Semana
Santa
Ha
sido tradicional el rememorar, el Jueves y Viernes Santo, la Pasión de Cristo.
Se escenificaban las procesiones de “La Caída” y “El Santo Entierro”,
desapareciendo con el paso del tiempo, pues se dejaron de celebrar a principios
de la década de los años 50.
El
Jueves Santa, por la mañana, los habitantes de Lanestosa, y de una forma totalmente
desinteresada, escenificaban “La Caída”, siendo jóvenes la mayoría de las
personas elegidos, quienes rememoraban el misterio con ferviente devoción y
arte interpretativo.
Partía
de la iglesia la comitiva formada por los fariseos, dos verdugos y una compañía
de soldados romanos al mando de un capitán y les acompañaba el redoblante, tamborilero
que con los redobles de su tambor, acompañaba el paso durante toda su
representación. Calle de la Arena arriba llegaban al lugar conocido como la
Plazo Martínez, donde la gente se agolpaba para presenciar el prendimiento de
Jesús, lugar en el que estaba situado el huerto de los olivos.

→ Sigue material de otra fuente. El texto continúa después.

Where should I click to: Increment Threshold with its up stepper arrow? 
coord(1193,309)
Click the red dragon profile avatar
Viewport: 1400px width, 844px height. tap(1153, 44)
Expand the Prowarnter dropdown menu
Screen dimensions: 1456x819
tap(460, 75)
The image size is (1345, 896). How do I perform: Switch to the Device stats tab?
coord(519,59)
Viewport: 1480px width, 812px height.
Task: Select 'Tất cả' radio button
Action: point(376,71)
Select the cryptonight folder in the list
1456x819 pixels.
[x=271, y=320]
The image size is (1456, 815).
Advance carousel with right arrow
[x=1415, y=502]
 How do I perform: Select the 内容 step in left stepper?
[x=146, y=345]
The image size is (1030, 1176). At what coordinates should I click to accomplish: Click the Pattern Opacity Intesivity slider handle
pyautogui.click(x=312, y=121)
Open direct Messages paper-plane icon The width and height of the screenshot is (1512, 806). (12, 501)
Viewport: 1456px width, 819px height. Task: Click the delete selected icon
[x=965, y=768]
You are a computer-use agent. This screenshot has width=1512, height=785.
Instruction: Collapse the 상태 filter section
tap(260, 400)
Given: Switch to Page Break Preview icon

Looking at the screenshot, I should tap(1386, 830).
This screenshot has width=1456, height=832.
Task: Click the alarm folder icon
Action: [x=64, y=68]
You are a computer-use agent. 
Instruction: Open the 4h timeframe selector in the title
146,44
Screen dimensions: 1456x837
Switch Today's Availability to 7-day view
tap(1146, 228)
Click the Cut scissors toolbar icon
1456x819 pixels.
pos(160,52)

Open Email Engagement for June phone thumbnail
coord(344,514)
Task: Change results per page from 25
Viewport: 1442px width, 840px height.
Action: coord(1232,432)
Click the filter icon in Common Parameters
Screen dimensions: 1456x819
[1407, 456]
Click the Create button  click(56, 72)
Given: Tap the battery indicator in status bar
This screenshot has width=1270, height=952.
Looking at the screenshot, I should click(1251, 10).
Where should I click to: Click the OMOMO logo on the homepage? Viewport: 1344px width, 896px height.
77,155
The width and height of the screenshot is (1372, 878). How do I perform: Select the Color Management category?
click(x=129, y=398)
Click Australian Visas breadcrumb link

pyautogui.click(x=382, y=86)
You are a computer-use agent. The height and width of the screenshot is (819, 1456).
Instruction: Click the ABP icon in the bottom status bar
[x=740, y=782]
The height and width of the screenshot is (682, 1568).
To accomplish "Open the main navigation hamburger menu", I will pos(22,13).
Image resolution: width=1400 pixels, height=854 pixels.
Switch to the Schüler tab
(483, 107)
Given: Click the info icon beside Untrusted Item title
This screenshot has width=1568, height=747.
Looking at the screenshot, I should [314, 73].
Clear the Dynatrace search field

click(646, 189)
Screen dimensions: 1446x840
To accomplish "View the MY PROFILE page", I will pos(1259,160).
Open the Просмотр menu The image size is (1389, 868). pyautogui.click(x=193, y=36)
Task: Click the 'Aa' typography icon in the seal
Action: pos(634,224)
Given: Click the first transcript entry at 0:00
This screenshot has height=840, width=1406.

Allí Jesús
recibía el beso de Judas para ser detenido por los verdugos.
Al
otro lado de la calle, y enfrente del huerto, se colocaba un pequeño altar,
ante el cual era azotado Jesús y se le colocaba el sayón y la corona de
espinas, entregándosele una caña.
A
escasos metros más abajo le daban la cruz, iniciando la comitiva la marcha a lo
largo de la calle de La Arena, donde acontecía la primera caída.
Se
llegaba a la Plaza de la Constitución, donde salían al encuentro de Jesús,
María, su madre, y Verónica, continuando la representación por la calle de la
Fuente. Pasada la iglesia se producía la segunda caída, momento en que se iba
a buscar al Cirineo, que se encontraba detrás de la iglesia en un huerto, para
que ayudase a Jesús a llevar la cruz. Continuando por la calle de la Fuente se
llegaba hasta el cruce con la carretera a Carranza lugar donde la Verónica
limpiaba el rostro de Jesús.
Regresando
por el recorrido de la Calle de la Fuente anteriormente andada se llegaba
nuevamente a la iglesia, donde se ponía fin a la representación.
En
una capilla de la iglesia se colocaba una urna de cristal con una valiosa imagen
de Cristo que era custodiada por los soldados, montando guardia hasta el
anochecer, relevándose unos o otros.
Era
costumbre que el mismo Jueves Santo, por la tarde, acudiesen al pórtico de la
iglesia las niñas y niños con carracas y matracas. Se celebraba en la iglesia
el oficio religioso de las tinieblas que finalizaba con la acción de apagar, de
una en una, todas las velas, ante la impaciencia y el nerviosismo de las pequeñas,
quedando la iglesia totalmente a oscuras, momento éste en que la chiquillería
hacia sonar las carracas y matracas.
En
la tarde del Viernes Santo se celebraba la procesión del “Santo Entierro”.
Partía de la iglesia el féretro de cristal, en el que se había introducido la
víspera una talla de Cristo, expuesto y custodiado en la capilla, realizando
este desfile procesional un recorrido similar al de la Caída.